Write a method named TicketValidation that processes a file of travel tickets to find ones that contain invalid values. Your method accepts as its parameter a string representing the name of a file of ticket data.

The input file contains three sections. The first section is a list of fields, each of which has a name and one or more ranges of valid integer values for that field. The second section contains your ticket, which has a one-line heading followed by a single line of comma-separated list of values for your ticket. The third section contains other people's tickets, which has a one-line heading followed by one or more lines of comma-separated lists of values for each ticket. For example, consider the following ticket data, stored in a file named tickets.txt:

class: 1-3 or 5-7
row: 6-11 or 33-44
seat: 13-40 or 45-50

your ticket:
7,1,14

nearby tickets:
7,3,47
40,4,50
55,2,20
38,6,12

Your task is to find all values in any of the "nearby tickets" that are invalid. (Do not check the validity of "your ticket" for this problem.) An invalid value is one that cannot fit into the ranges for any of the fields in the first section of the input file. For example, in the input file above, the second nearby ticket has a value of 4, which does not fit into the ranges for a class, row, nor seat. Similarly, the third ticket has a 55 and the fourth ticket has a 12, both of which cannot fit into any of the fields' ranges.

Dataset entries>

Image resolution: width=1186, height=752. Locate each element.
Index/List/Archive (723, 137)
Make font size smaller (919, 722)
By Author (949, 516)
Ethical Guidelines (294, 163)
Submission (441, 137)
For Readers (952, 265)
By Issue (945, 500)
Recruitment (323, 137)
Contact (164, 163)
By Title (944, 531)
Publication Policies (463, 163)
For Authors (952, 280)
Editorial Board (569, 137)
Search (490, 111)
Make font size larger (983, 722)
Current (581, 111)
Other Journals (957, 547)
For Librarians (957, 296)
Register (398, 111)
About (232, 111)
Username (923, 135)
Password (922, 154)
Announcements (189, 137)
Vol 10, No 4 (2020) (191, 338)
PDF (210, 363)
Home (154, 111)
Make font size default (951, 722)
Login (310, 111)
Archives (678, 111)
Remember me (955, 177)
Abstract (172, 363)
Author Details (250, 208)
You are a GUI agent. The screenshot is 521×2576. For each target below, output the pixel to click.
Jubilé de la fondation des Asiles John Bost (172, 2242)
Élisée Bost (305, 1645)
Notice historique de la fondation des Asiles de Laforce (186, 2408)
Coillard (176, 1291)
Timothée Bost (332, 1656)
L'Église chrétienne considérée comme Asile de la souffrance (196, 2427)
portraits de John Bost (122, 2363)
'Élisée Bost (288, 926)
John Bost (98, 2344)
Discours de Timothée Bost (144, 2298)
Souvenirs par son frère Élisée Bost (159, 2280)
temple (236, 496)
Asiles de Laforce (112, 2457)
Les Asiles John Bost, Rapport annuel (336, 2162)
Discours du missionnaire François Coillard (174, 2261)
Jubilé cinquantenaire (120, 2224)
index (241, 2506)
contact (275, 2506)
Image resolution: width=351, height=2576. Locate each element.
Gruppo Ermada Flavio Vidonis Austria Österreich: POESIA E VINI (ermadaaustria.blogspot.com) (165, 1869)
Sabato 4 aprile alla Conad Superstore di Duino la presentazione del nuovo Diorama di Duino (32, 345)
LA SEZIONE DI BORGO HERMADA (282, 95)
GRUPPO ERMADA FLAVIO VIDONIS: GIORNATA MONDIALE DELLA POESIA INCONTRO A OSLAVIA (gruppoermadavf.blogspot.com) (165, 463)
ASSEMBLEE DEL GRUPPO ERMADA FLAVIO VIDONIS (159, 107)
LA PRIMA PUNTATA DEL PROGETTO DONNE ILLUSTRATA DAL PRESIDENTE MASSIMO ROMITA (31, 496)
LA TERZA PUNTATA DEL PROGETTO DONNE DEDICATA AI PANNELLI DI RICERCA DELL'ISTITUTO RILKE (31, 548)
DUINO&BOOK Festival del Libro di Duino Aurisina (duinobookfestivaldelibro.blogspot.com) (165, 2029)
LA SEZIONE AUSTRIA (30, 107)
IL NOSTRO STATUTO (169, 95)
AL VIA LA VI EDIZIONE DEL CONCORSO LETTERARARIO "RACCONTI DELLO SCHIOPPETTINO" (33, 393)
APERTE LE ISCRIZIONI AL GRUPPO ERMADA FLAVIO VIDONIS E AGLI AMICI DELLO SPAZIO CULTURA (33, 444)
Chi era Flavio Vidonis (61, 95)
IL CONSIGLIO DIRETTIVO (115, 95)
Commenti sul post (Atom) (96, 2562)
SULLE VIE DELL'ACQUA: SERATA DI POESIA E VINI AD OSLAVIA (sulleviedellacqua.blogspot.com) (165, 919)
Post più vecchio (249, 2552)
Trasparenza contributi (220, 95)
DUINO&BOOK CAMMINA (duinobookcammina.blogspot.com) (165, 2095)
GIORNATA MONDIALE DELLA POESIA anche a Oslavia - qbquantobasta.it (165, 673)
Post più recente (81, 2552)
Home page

Complete the following>
(1) In the ticket validation problem, what does the TicketValidation method accept as its parameter?
(2) Pick up the ticket validation problem description after its final sentence and keep writing it.

Answers to the tasks>
(1) A string representing the name of a file of ticket data.

(2)
Your method should find and return the sum of all invalid values in all nearby tickets in the input file. So the call of TicketValidation("tickets.txt") would return 4 + 55 + 12 or 71.

You may assume that the file exists and is readable, that it follows the format described above, and that there will be at least one field, exactly one "your ticket" entry, and at least one "nearby tickets" entry.

(This exercise is based on the Advent of Code 2020, day 16.)

Method: Write a C# method as described, not a complete program or class.